Task prompt |
Your answer should repeat every line of the records below in which the word "height" appears.

Source information |
^^^^^^^^^^^^^^^^

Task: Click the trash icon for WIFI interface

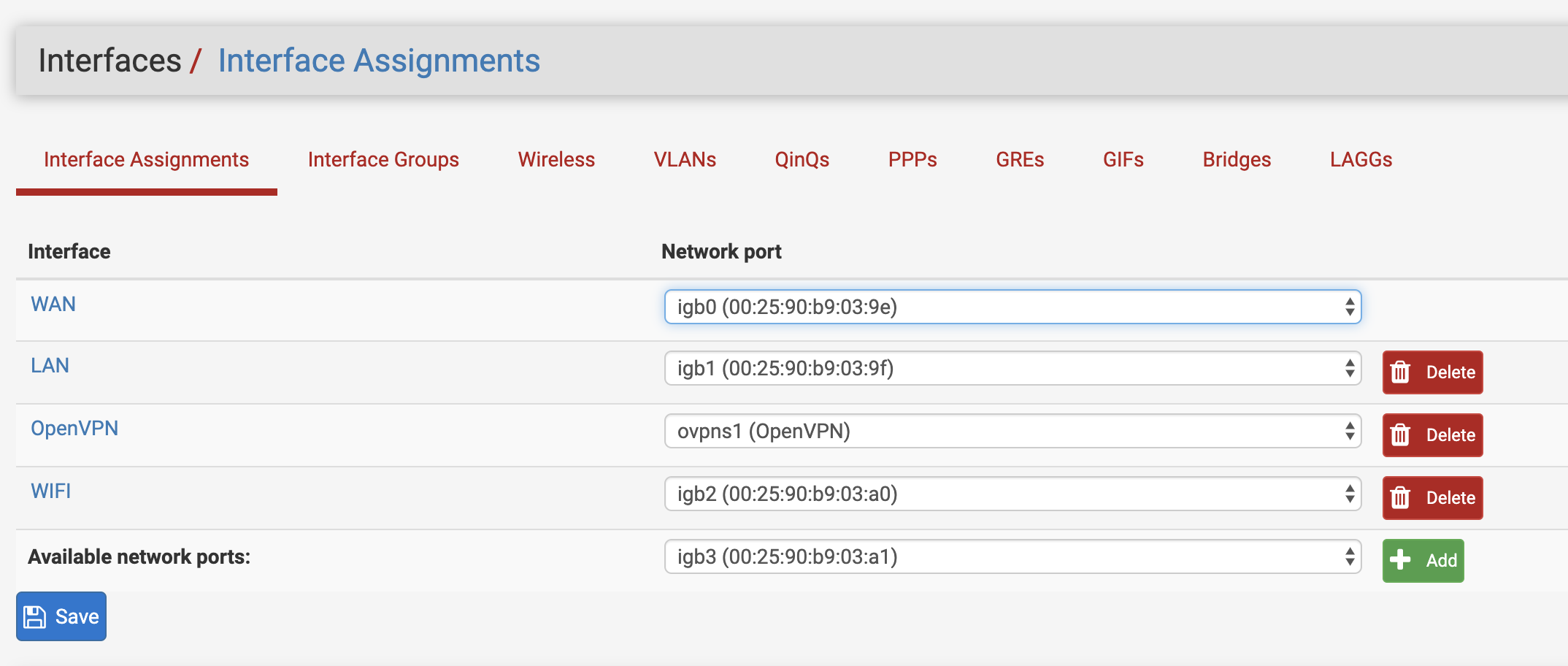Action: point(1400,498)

^^^^^^^^^^^^^^^^

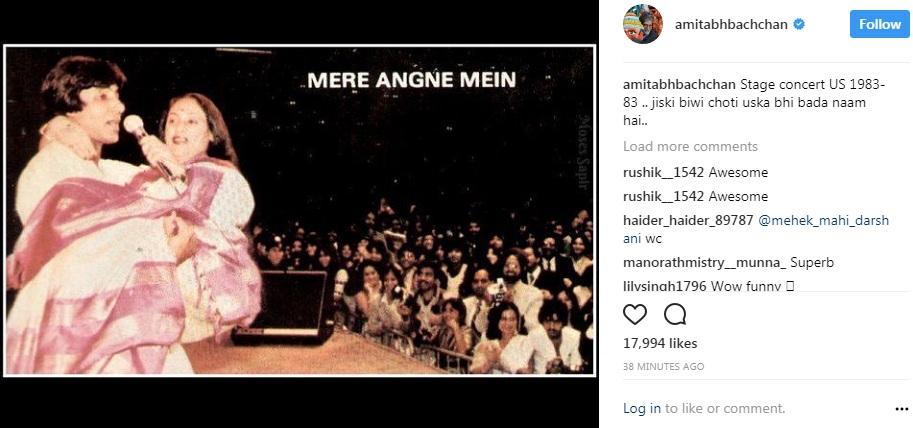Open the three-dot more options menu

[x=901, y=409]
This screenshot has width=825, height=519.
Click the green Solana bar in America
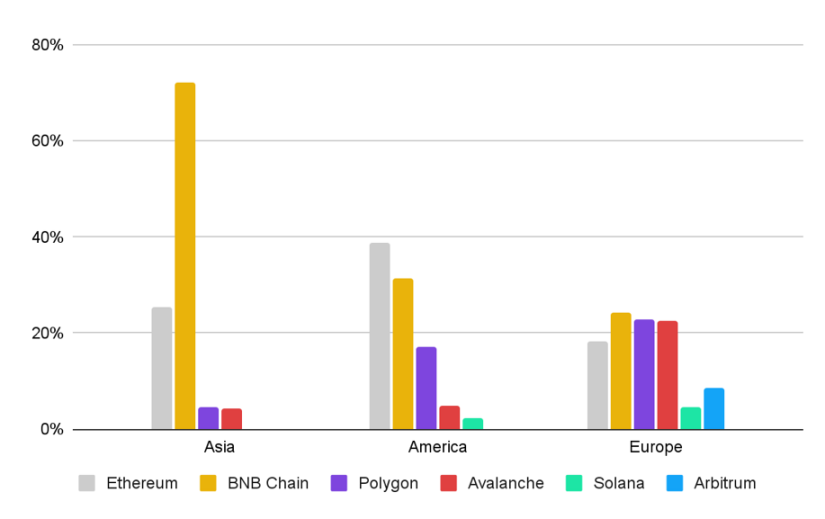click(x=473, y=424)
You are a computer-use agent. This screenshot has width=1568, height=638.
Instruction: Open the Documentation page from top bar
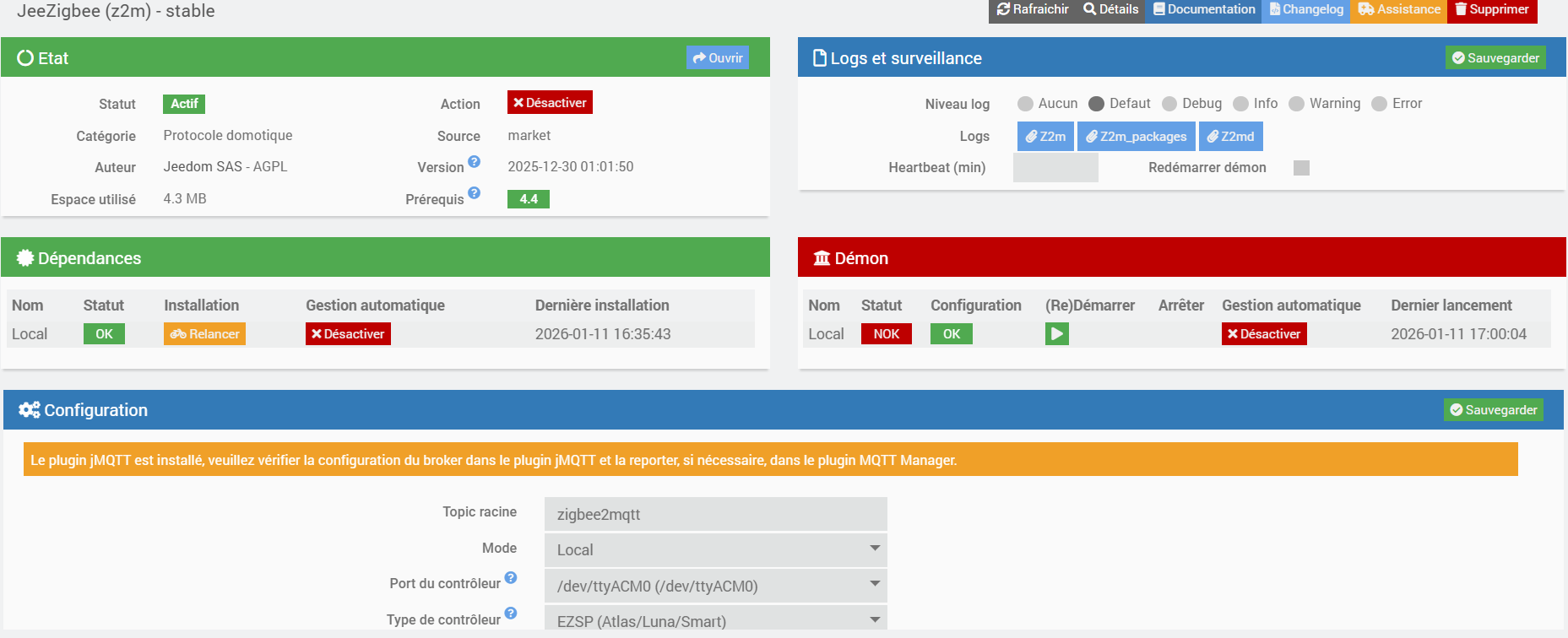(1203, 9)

^^^^^^^^^^^^^^^^

Output of the task |
This screenshot has width=825, height=519.
You are a computer-use agent. This screenshot has width=1568, height=638.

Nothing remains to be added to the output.